Scandalo in Svezia, uomo accusato di aver "venduto" la moglie a oltre 120 uomini (foto ANSA) - Blitz quotidiano
Un uomo è al centro di un’indagine che ha scosso la Svezia. È sospettato di aver sfruttato la moglie e di aver venduto prestazioni sessuali con lei a centinaia di uomini. Secondo i procuratori, il marito avrebbe organizzato e gestito incontri sessuali con la donna per almeno 120 clienti. L’uomo è in custodia da ottobre, dopo la denuncia della moglie alla polizia, e gli investigatori stanno preparando le accuse di sfruttamento aggravato della prostituzione, la cui pena varia dai due ai dieci anni a seconda dei casi. L’uomo nega ogni accusa.
L’inchiesta
L’inchiesta è coordinata dalla procuratrice Ida Annerstedt che ha parlato pubblicamente del caso solo di recente, indicando per la prima volta il numero complessivo degli uomini coinvolti. Stando alle informazioni raccolte finora, non è chiaro se la moglie fosse sotto effetto di droghe o incosciente, ma gli investigatori sospettano che l’uomo abbia sfruttato la moglie su larga scala e in maniera sistematica. “In Svezia la legge punisce l’acquisto e l’organizzazione della prostituzione, mentre chi vende prestazioni è considerato una vittima di sfruttamento”, spiegano i procuratori.
Conseguenze e sviluppi
I procuratori hanno già incriminato due presunti acquirenti, che rischiano fino a un anno di carcere, ma le indagini sono solo all’inizio e altri possono essere presto identificati e accusati.

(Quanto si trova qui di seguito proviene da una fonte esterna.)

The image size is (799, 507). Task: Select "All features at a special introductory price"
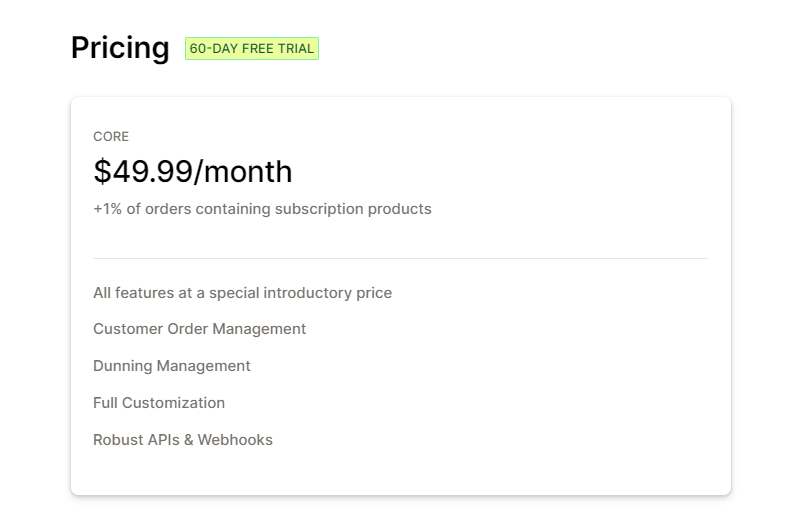(x=243, y=293)
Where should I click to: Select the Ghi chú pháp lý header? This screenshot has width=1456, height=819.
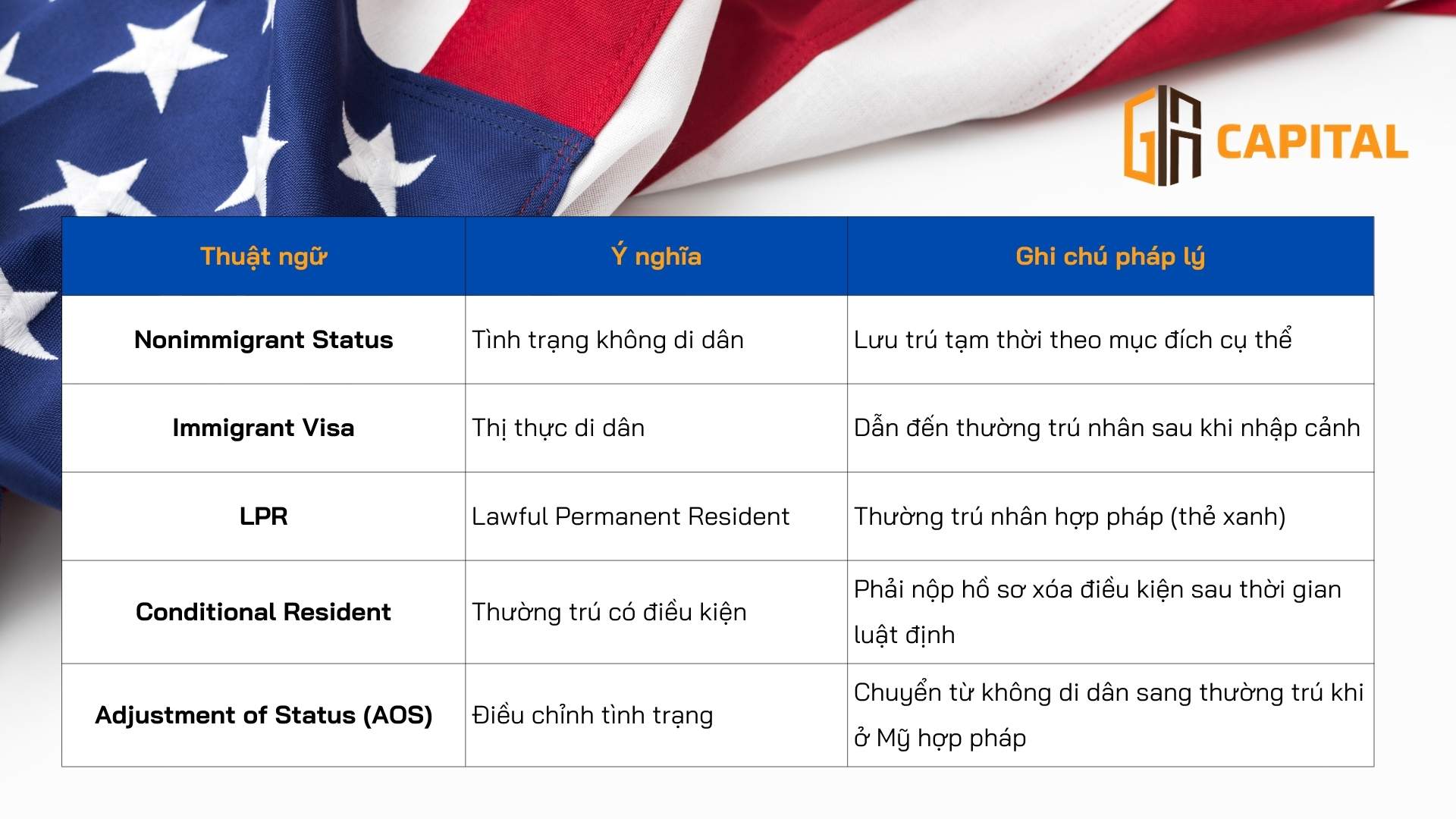(1110, 256)
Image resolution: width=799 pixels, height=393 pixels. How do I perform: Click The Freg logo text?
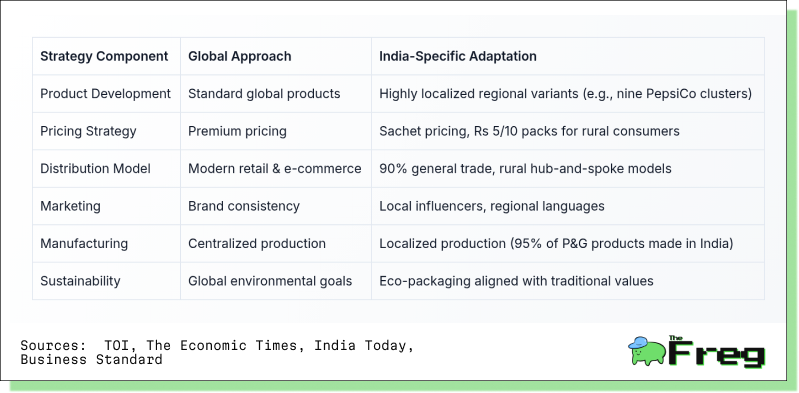pos(717,352)
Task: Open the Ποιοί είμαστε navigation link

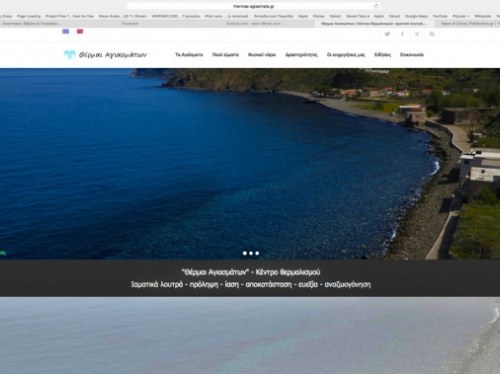Action: point(225,55)
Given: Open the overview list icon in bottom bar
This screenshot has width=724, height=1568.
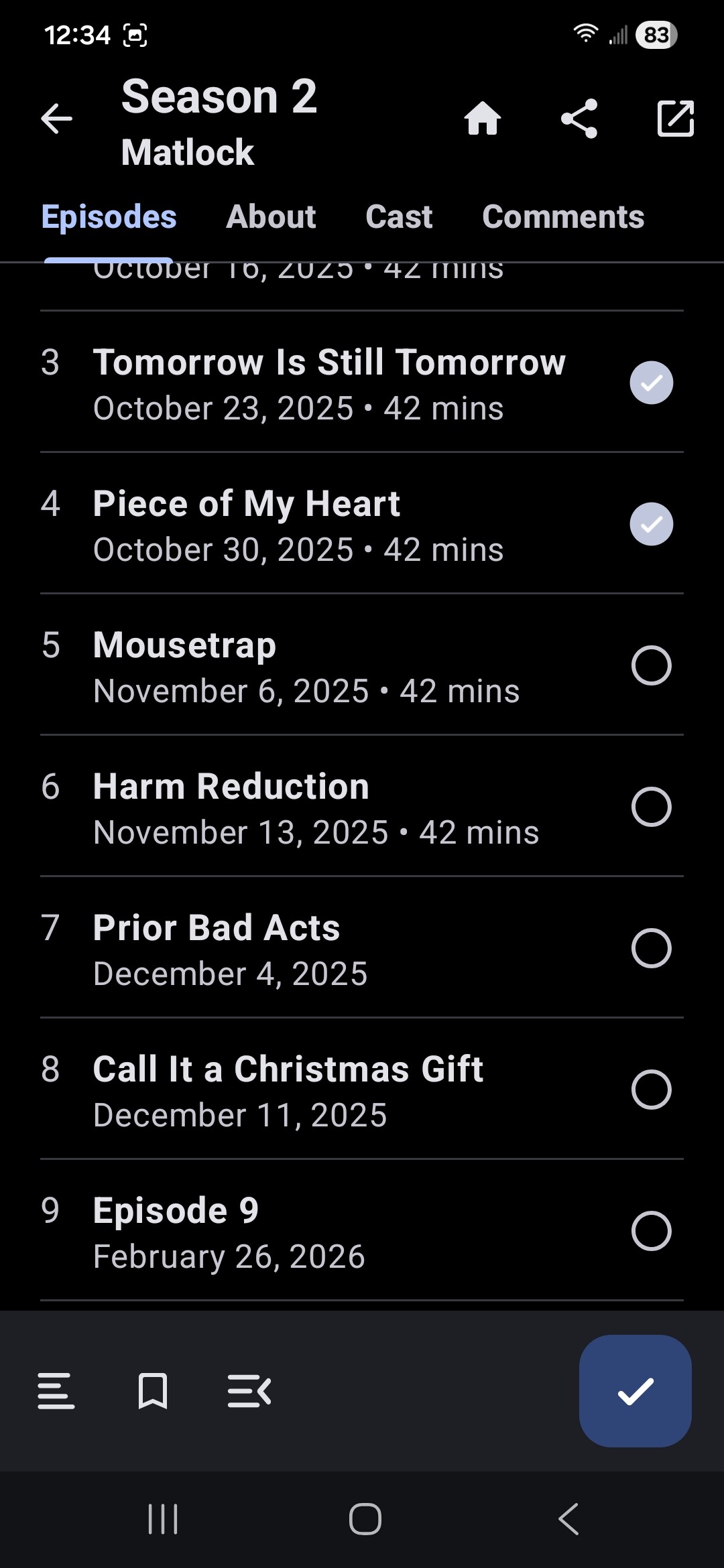Looking at the screenshot, I should [x=56, y=1391].
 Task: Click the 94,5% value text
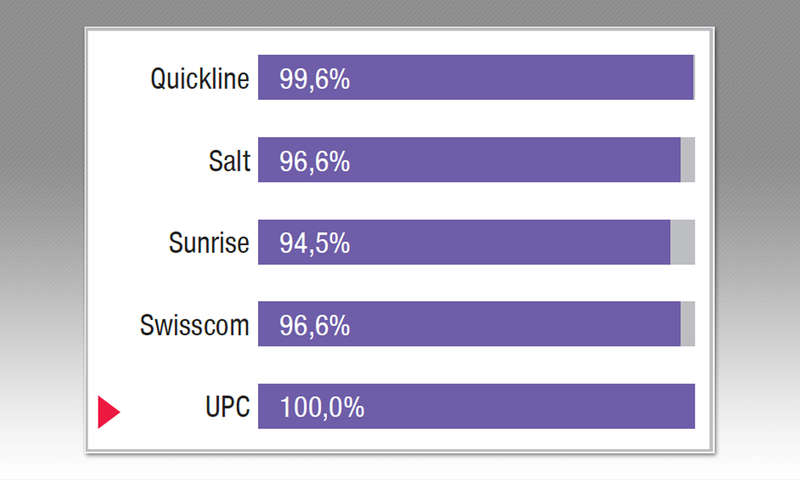314,243
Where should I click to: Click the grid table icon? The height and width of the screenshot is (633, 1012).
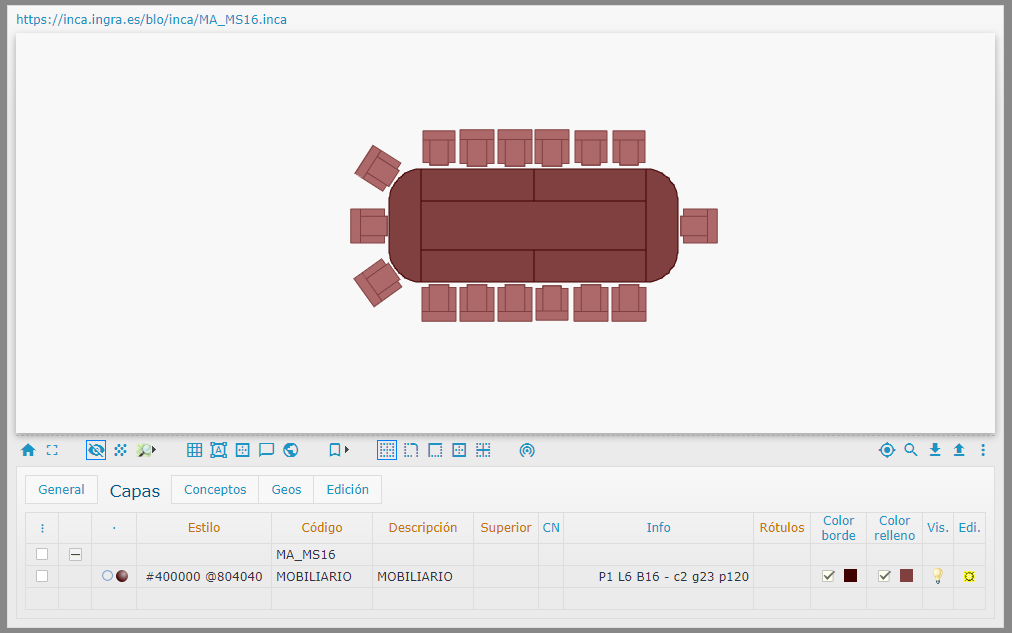point(195,450)
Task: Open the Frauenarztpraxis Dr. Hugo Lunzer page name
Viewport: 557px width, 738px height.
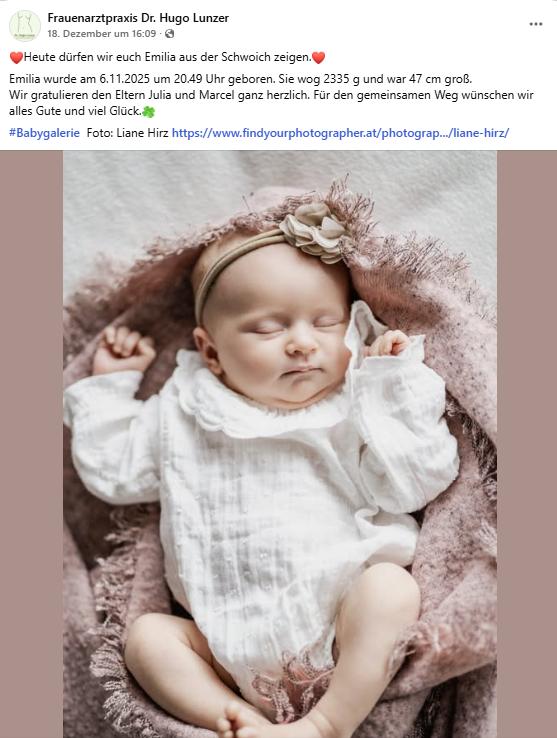Action: pyautogui.click(x=138, y=18)
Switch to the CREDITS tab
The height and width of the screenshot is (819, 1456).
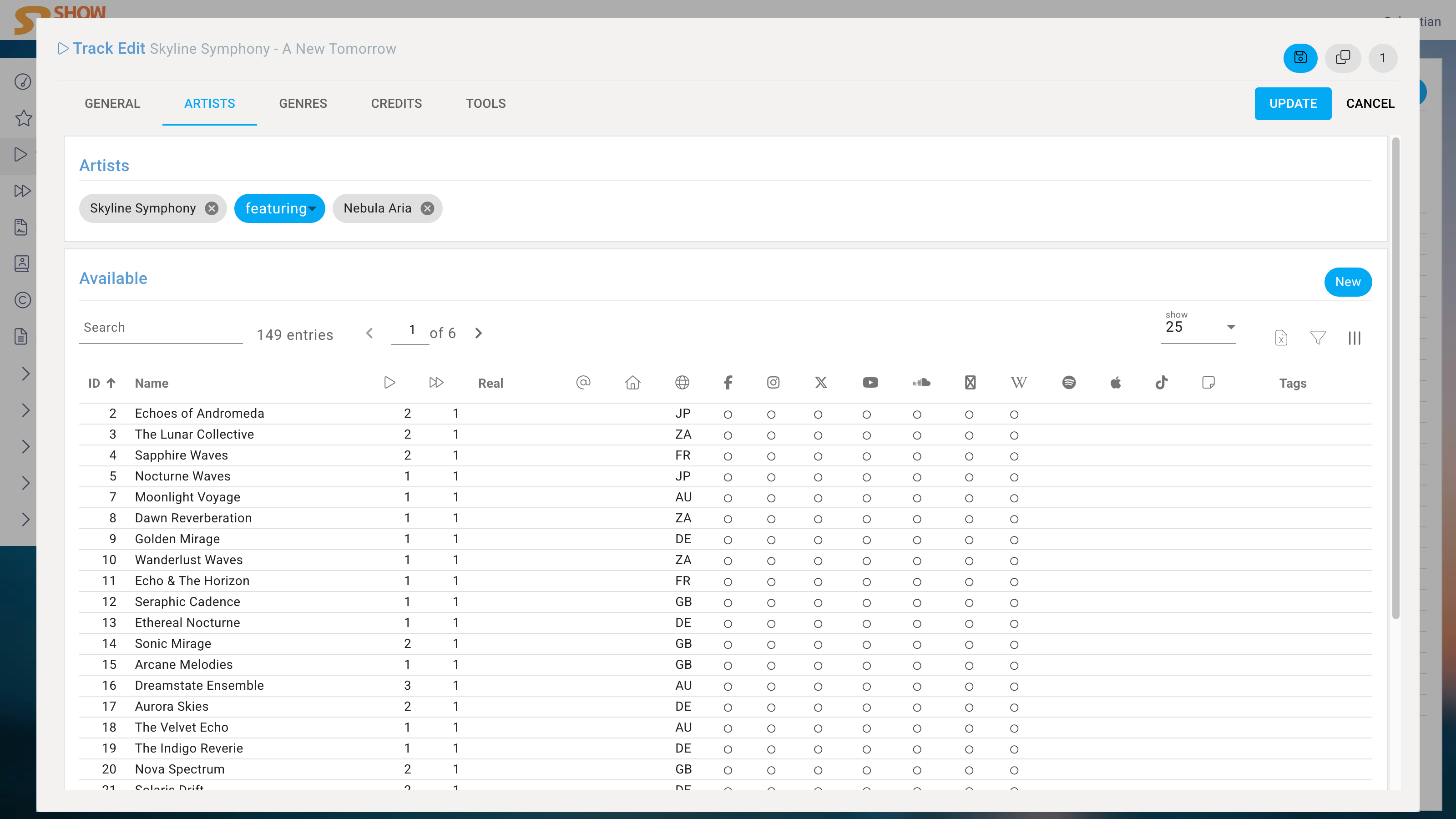pos(396,103)
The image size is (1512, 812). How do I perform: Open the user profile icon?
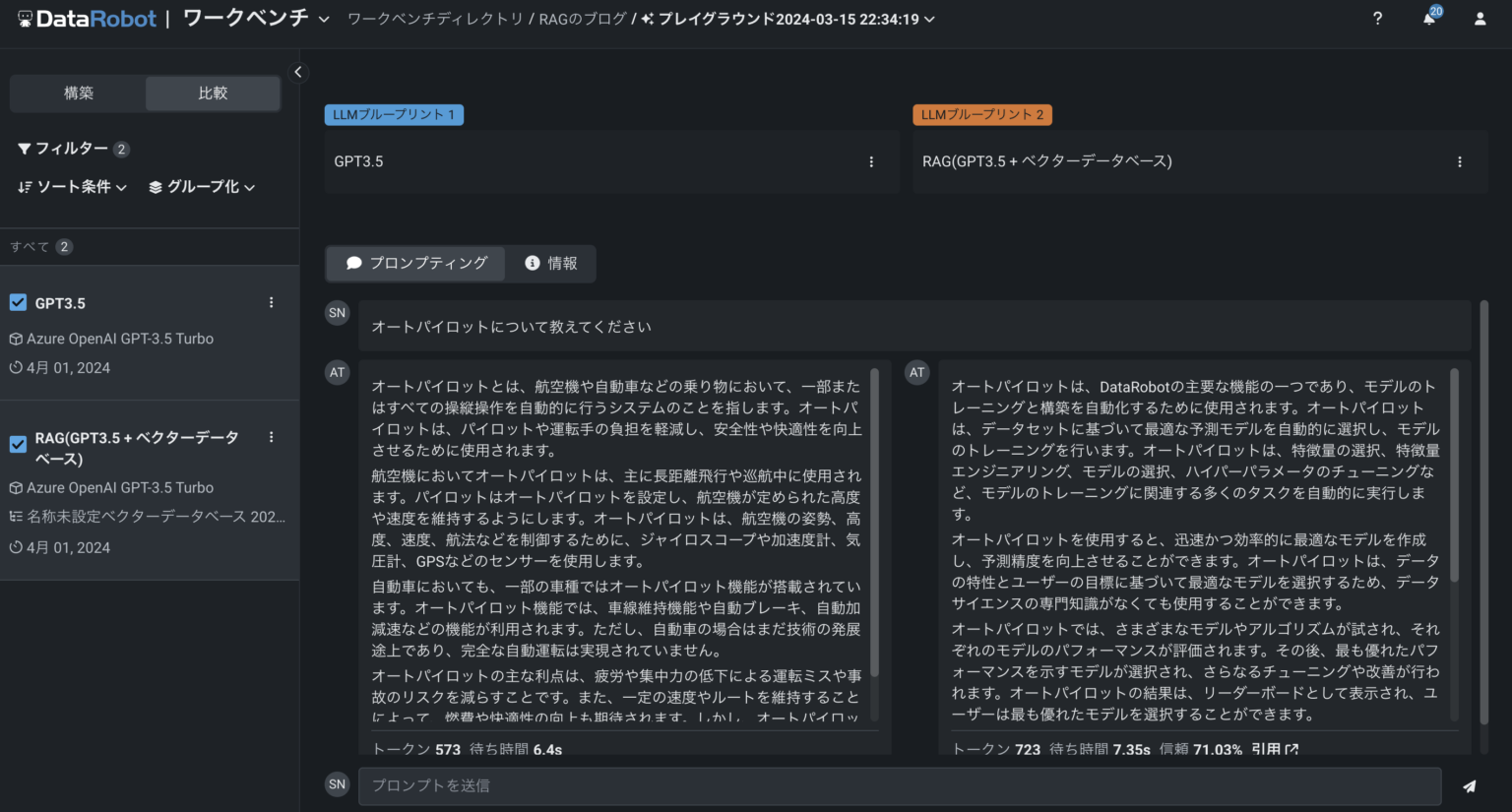tap(1480, 18)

L’atto d’accusa contro il marito dovrebbe essere formalizzato il prossimo 13 marzo e il processo potrebbe iniziare poco dopo. “In Svezia è reato anche acquistare prestazioni sessuali senza contatto fisico, ad esempio via internet”, conclude la procuratrice, sottolineando la gravità e l’estensione dello sfruttamento.